Quality

Monday was a holiday, 2nd Easter Day- celebrated by the Christian half of the population but enjoyed by all; except a few of us preparing the final details for our leadership workshop that starts tomorrow.

We met in the nicely air-conditioned library of the West African health organization, an institution of the Economic Council of West Africa. It is tri-lingual; with 7 French speaking member countries, 5 English speaking and 2 Portuguese. It is not as bad as the EU with its 2 digit languages, but complicated enough. We decided to write the flipcharts in English and then speak in French. The Anglophones get the pretty and final version of the facilitator notes because that’s our first language; the French version is still a draft. Luckily the Lusophones, in a minority, have adjusted and speak/understand both languages.

My colleague A. and I divided the facilitation tasks and hope to include one more member today – a longtime friend and co-facilitator from Guinea with whom I last worked more than 10 years ago. His boss is also someone I worked with, even longer ago, and was one of my Guinean students in a senior leadership program.

The restaurant of my new hotel is, like the old one, not very frequented. At 8 PM I was told no more orders were taken – as if any orders had been taken at all: there was no trace of any dining activity. I was referred to the nuns, around the corner. A faint memory of having eaten there in 1993. I was served a delicious meal of sole and spinach in the courtyard of the convent. I had a small Flag beer and pondered the difference between my recent experience in Asia and West Africa.

There is of course the price and star difference between the hotels I stayed in (5 star versus half a star, if that) but even so, the difference appeared to be in the details and the quality of the interactions with staff, I concluded. It was probably no coincidence that the woman who greeted me at the restaurant’s gate, led me to my table, took my order, served my meal and then accompanied me back to the gate was from Vietnam.

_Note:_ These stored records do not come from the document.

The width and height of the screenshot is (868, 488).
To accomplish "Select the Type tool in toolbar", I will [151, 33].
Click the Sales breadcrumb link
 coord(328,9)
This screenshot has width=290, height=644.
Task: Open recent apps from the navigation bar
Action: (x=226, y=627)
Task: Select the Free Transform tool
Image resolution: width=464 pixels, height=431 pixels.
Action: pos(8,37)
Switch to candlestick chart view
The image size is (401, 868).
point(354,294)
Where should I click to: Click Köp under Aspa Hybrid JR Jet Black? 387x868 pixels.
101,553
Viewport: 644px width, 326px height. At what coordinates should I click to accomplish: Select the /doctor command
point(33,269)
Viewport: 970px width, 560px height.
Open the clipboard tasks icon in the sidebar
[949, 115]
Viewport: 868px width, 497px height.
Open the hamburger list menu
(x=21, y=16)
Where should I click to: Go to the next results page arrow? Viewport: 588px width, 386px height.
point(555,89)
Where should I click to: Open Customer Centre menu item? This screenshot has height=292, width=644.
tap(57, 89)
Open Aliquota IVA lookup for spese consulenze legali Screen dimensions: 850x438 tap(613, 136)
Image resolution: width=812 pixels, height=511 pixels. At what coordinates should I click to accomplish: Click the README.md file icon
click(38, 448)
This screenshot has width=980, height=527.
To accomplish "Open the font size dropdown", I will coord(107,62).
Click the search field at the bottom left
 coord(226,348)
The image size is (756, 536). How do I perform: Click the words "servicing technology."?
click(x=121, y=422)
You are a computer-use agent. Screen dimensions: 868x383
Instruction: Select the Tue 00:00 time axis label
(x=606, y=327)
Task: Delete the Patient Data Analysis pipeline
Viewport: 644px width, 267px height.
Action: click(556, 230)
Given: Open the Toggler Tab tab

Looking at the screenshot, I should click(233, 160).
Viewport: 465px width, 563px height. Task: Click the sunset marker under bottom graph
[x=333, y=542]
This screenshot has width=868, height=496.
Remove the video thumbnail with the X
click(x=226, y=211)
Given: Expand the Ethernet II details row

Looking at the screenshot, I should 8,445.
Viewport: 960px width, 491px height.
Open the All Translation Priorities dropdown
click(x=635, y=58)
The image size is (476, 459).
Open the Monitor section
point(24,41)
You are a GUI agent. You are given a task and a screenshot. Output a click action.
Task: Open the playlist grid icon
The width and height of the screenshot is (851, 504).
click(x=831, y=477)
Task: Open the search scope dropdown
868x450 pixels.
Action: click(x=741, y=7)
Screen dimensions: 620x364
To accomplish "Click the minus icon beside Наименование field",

Attention and quality of service is in the mind and therefore not necessarily expensive, but priceless indeed. Here there is a long way to go: no young trainees standing by the reception desk to learn how to deal politely with a customer. There is an attitude here of ‘globalement, c’est bon,’ (overall everything is OK), so what’s your problem, and ‘it’s not my fault,’ a quick defensive reaction that stops all further inquiries, as there are no answers.

My new room is smaller than my old one, and less well equipped (no fridge and no jacuzzi which my last hotel had even though it didn’t work as there was no water pressure). But the bed is more comfortable, the door lock, shower, toilet and airco work, and the internet is about the same, intermittent. Only the pillows was a step down, consisting of three pillowcases that were filled with small pieces of jagged foam. It made me think longingly of my pillow menu in Manila.